High-Level Programming Interface

With APPy’s high-level programming interface, all you need to do to parallelize a loop on GPUs is to replace range with appy.prange and annotate the loop with @appy.jit. NumPy arrays and scalar values can be directly used inside the prange region. Here’s an example:

import numpy as np
from appy import jit, prange

@jit
def add_one(a):
     for i in prange(a.shape[0]):
          a[i] += 1

a = np.zeros(10)
add_one(a)

# a is now [1, 1, 1, 1, 1, 1, 1, 1, 1, 1]

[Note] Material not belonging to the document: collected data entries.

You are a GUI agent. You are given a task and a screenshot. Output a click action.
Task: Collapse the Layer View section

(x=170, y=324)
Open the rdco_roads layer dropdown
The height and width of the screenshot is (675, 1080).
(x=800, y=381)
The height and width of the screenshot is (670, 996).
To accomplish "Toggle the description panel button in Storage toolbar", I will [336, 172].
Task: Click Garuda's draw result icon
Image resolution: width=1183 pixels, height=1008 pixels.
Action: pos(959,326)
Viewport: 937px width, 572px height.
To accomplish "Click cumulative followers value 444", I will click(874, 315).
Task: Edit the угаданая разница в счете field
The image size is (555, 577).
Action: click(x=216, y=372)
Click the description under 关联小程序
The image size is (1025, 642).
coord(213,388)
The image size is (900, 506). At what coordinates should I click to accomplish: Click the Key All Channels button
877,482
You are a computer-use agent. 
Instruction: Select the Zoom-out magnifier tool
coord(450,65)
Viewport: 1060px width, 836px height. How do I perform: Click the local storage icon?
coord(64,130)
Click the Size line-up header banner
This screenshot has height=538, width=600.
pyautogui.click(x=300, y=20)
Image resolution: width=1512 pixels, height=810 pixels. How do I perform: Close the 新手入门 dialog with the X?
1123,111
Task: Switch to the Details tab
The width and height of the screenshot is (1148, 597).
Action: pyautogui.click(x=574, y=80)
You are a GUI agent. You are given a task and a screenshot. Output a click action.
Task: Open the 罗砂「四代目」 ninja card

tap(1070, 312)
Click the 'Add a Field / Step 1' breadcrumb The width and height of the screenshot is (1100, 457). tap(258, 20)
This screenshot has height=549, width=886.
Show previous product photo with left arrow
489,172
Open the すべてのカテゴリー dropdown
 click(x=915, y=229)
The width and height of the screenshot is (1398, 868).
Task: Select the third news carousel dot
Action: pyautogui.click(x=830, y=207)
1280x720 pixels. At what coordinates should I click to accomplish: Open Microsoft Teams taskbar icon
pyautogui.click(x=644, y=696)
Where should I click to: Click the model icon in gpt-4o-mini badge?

In this example, a is a NumPy array and is used directly inside the prange region. The compiler will handle the data movement between the CPU and the GPU automatically under the hood.

Note

Only code inside the prange region will be compiled and executed on the GPU. Other code will be just executed by the Python interpreter on the CPU, i.e. no compilation happens.

Reductions can be parallelized as well with prange. Here’s an example:

@jit
def sum_vector(a, N):
    sum = 0
    for i in prange(N):
        sum += a[i]
    return sum

a = np.ones(10)
sum_vector(a, 10)

# sum is now 10

APPy automatically detects reductions on scalar variables and generates atomic operations for them.

Unsupported Features

In general, it’s fine to use common NumPy array operations, slicing, and indexing inside prange. Control flows such as if structures are also supported, though using some of them could prevent automatic vectorization.

Unsupported Python language constructs inside prange include:

  • Containers such as list and dict.

  • break and return statements (continue is fine).

  • try and except blocks.

  • String operations.

Unsupported NumPy functions inside prange include:

  • np.linalg.

  • np.random.

  • np.fft.

Outside of the prange region, the code will simply be executed by the Python interpreter so there’s no limitation.